I think I would like to build a router table. How hard would it be to FIND a mounting plate for my router? Are they all standard sizes? Or are they all different sizes?


----------



## Dave Paine (May 30, 2012)

Wood4Brains said:


> I heard that I *CAN'T* use a fixed base router for mortise / dado cuts. I heard that you need a plunge router to do mortise cuts. Is that correct?
> 
> I thought, at the very least, I could START a mortise hole with my _electric drill_ and an appropriate size drill bit (maybe a brad point bit???), then complete it with the router. Would that work?


A plunge router is easier to use to make a mortise, but I have used a fixed router to make a mortise. Just have to be careful. I used to tilt the router on the base so the bit was not contacting. Start the router, then SLOWLY pivot the router to get the bit started. Then move the router side to side as needed to make the cut.

Definitely want to have your stop blocks clamped to define the width of the cut.


----------



## Dave Paine (May 30, 2012)

Wood4Brains said:


> John:
> 
> I think I would like to build a router table. How hard would it be to FIND a mounting plate for my router? Are they all standard sizes? Or are they all different sizes?


If you purchase a router top from e.g. Bench Dog, Jessem, Kreg or Woodpeckers, the hole will be made to fit their own router plates.

If you are making your own router top, then you can make the router plate any size you need.

I have a piece of phenolic which I purchased to make a router plate, but then purchased one.
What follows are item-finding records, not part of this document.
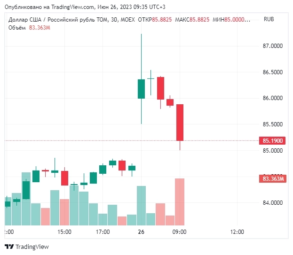The width and height of the screenshot is (293, 255).
Task: Click the TradingView brand text link
Action: click(x=32, y=247)
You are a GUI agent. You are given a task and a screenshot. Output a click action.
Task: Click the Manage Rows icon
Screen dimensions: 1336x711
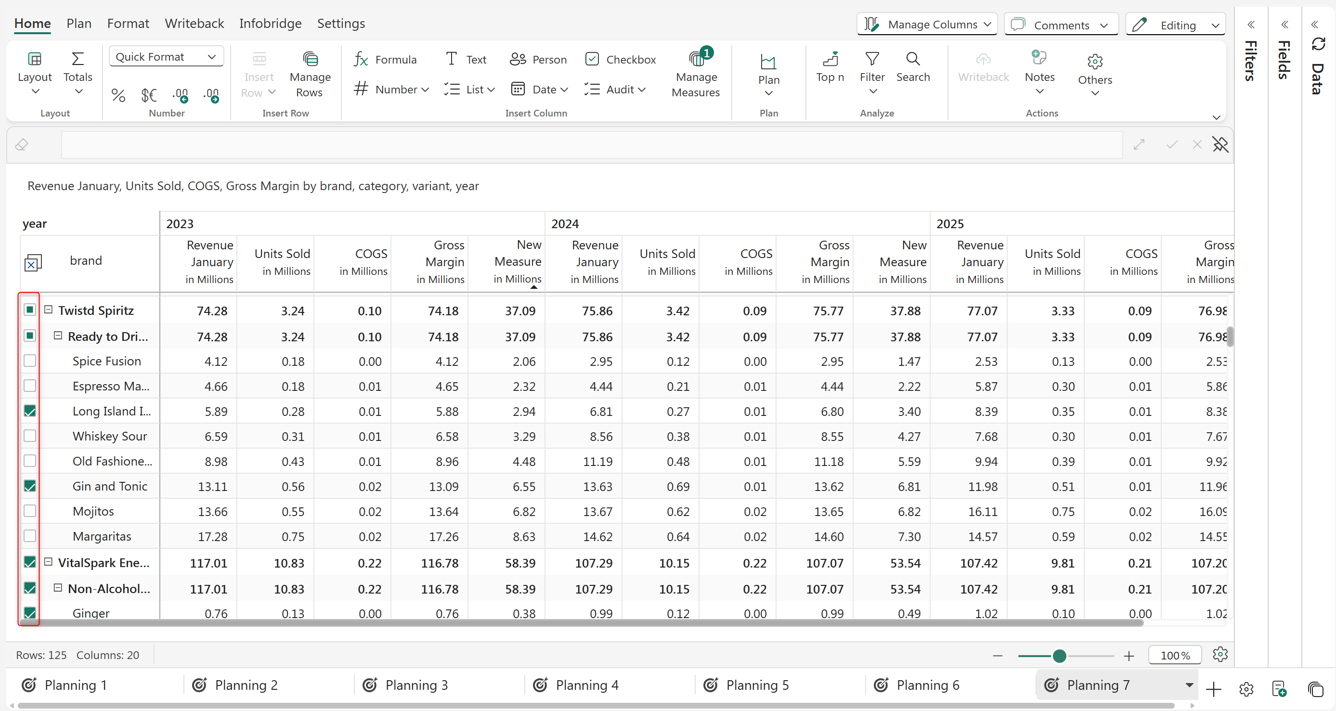pyautogui.click(x=310, y=60)
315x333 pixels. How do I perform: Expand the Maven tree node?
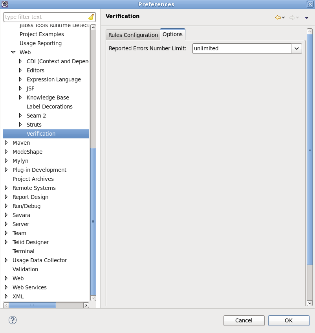click(6, 143)
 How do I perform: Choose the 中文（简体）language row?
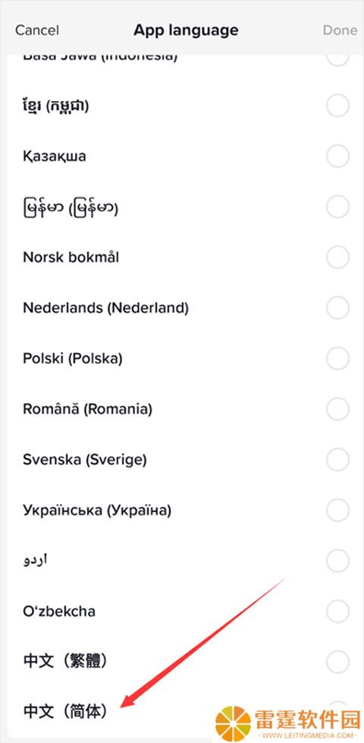(182, 712)
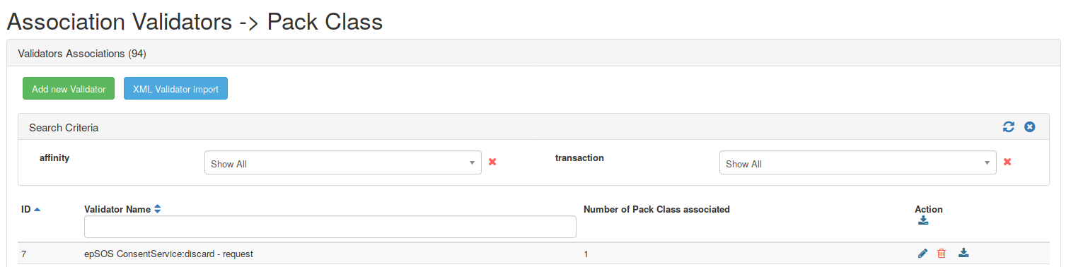Download the validator in row 7
Viewport: 1071px width, 267px height.
coord(963,253)
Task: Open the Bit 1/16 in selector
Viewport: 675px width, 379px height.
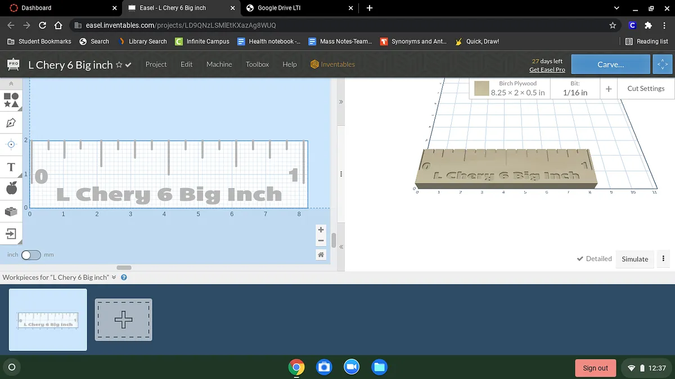Action: 575,89
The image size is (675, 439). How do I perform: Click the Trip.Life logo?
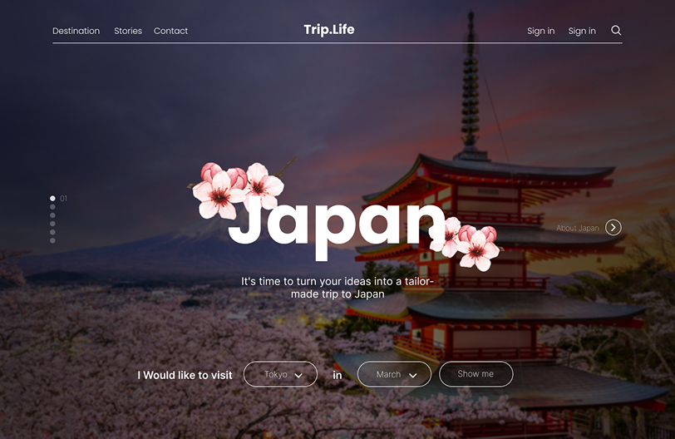tap(329, 30)
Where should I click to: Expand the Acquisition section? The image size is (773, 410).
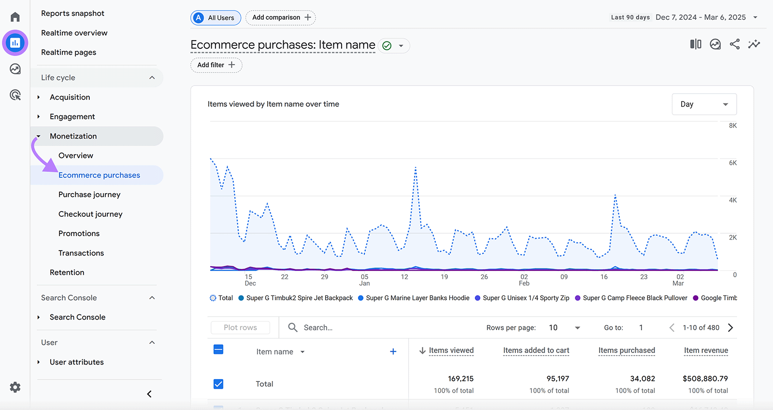click(70, 97)
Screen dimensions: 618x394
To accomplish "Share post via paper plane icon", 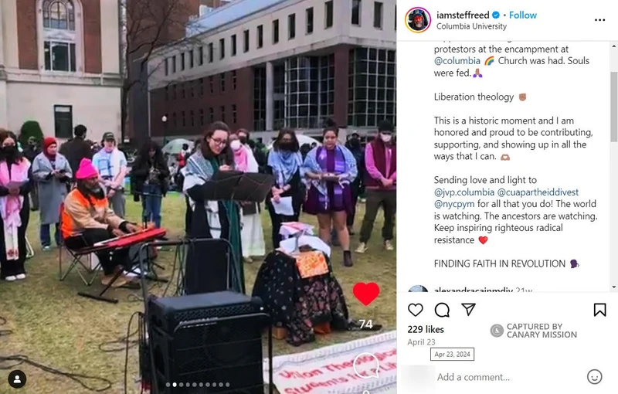I will [x=468, y=309].
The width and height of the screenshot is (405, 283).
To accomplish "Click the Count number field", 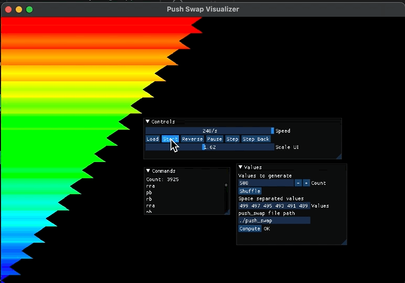I will 265,183.
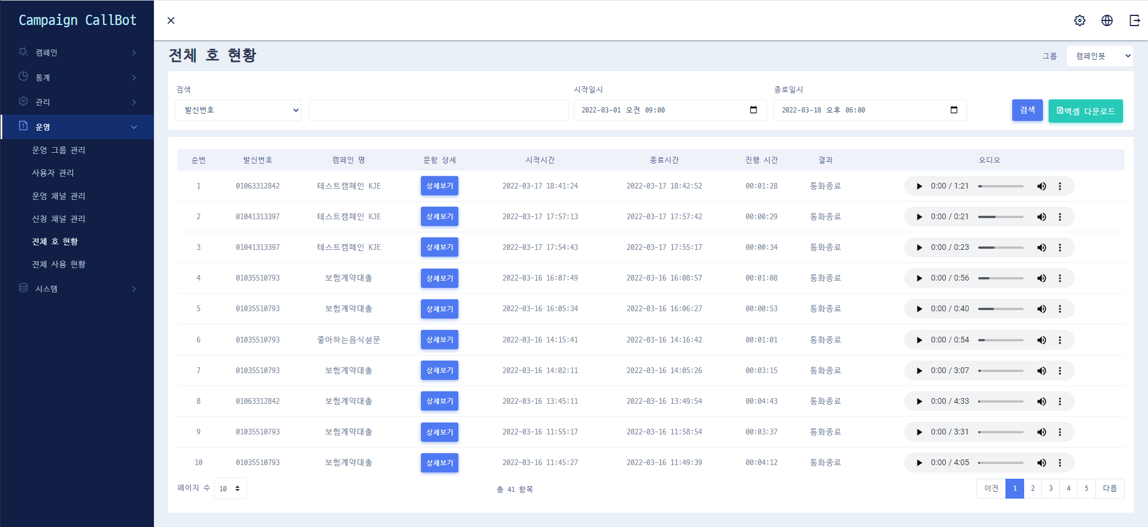Click the blue 검색 button
Viewport: 1148px width, 527px height.
(1027, 110)
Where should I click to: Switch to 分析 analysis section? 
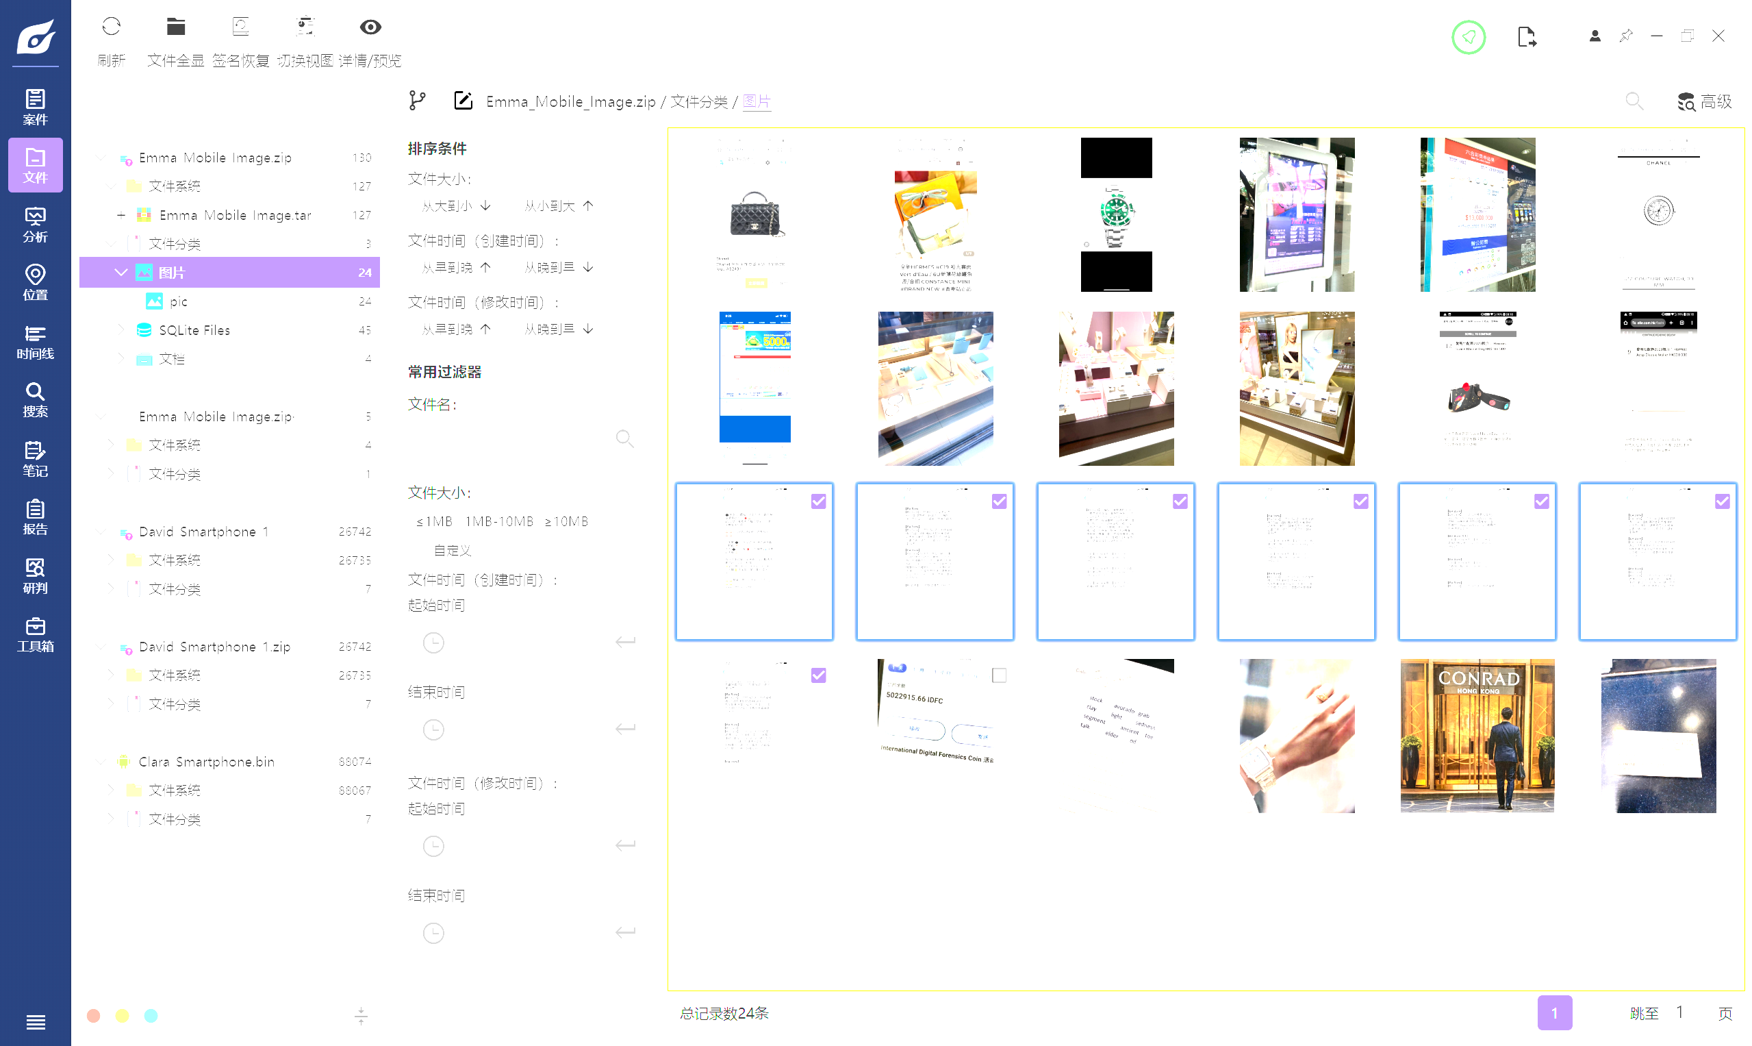coord(35,224)
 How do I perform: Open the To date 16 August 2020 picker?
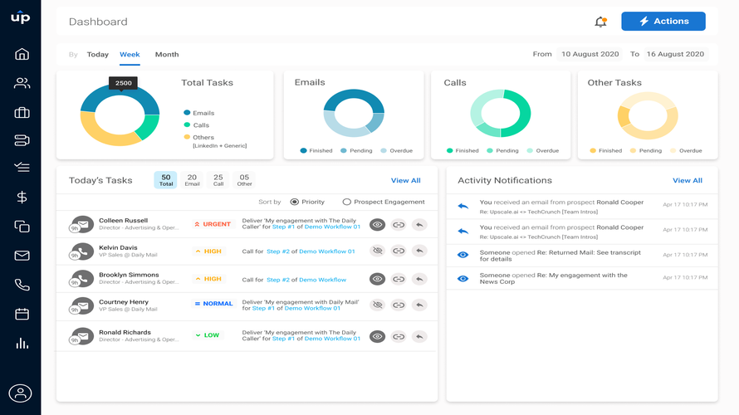click(675, 54)
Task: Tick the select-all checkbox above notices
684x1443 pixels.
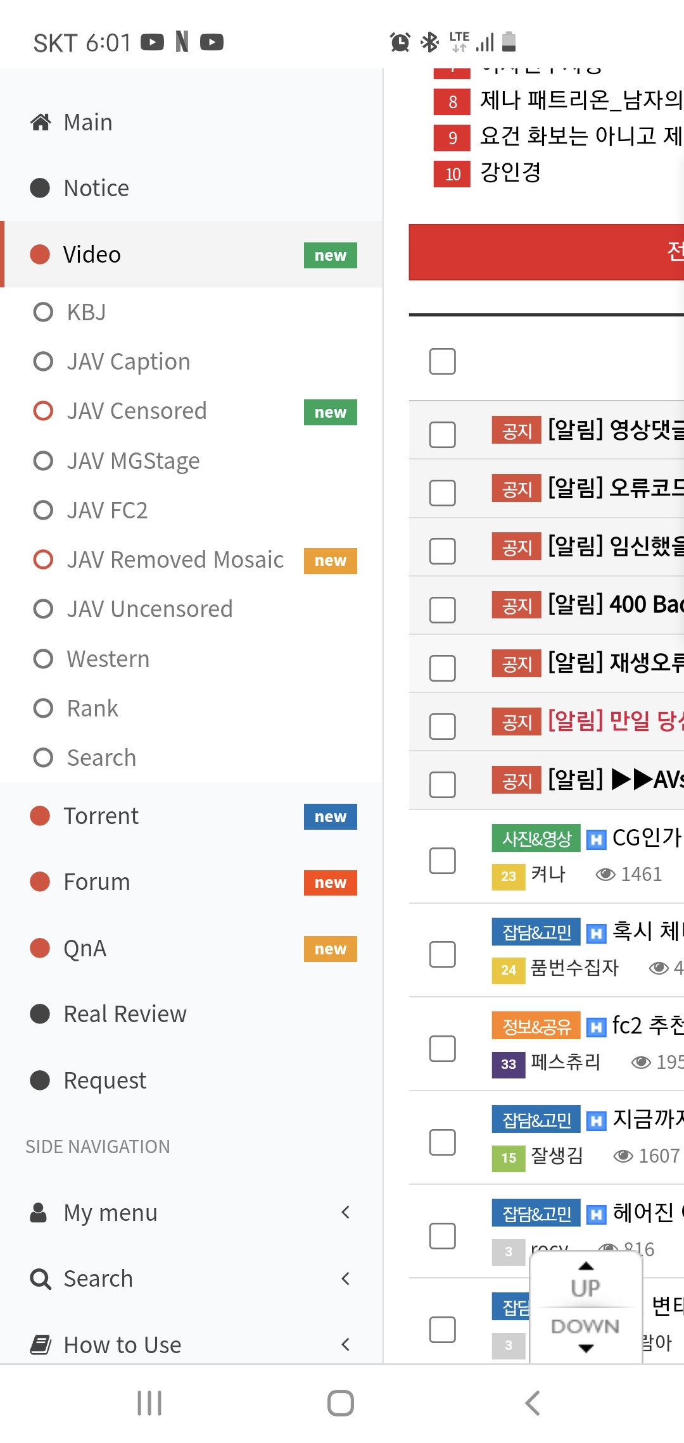Action: click(x=442, y=361)
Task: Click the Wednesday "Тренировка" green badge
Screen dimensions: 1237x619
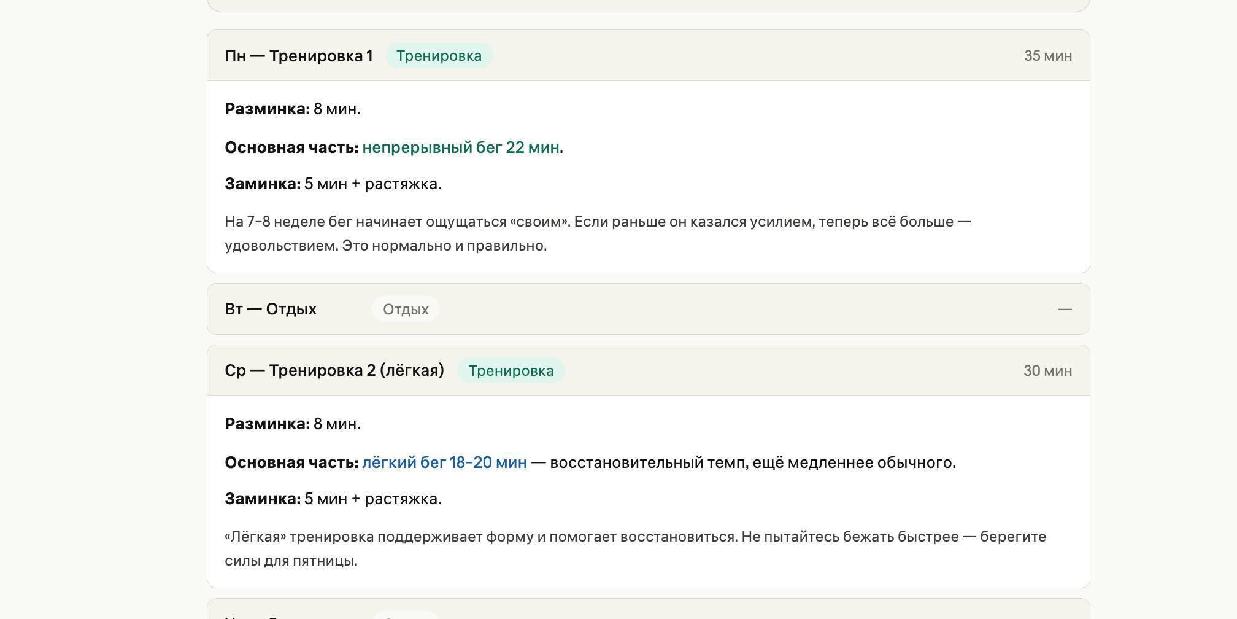Action: (x=511, y=371)
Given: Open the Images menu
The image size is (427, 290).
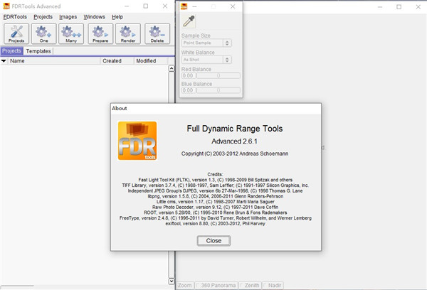Looking at the screenshot, I should coord(68,16).
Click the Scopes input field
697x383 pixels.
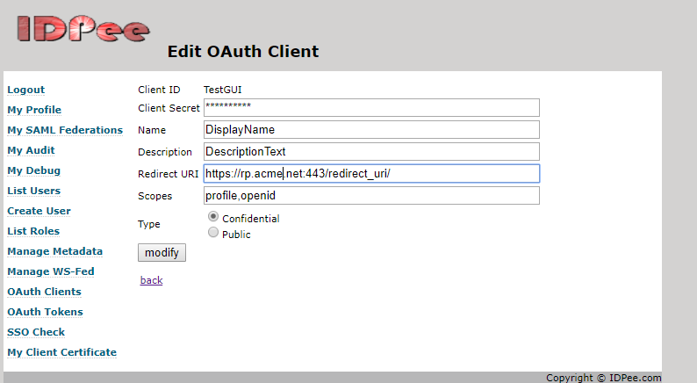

I can throw this in a care package if you want.


----------



## Wood4Brains (Jul 25, 2012)

I, of course, appreciate the offer :smile: :smile: :smile:

However, maybe I should look into what phenolic is (hello, wikipedia) and see if I can MAKE one? I have a "bunch o' tools" now, and I guess I should try to use them to actually _MAKE_ something :no:

So I will try and make it first, fail miserably, and _THEN_ ask if you could send one to me. :laughing:

The pit bulls and I thank you again :smile:


----------



## Dave Paine (May 30, 2012)

Wood4Brains said:


> maybe I should look into what phenolic is


Sorry, the purpose of a router plate is to get the base of the router as close to the top of the table as possible.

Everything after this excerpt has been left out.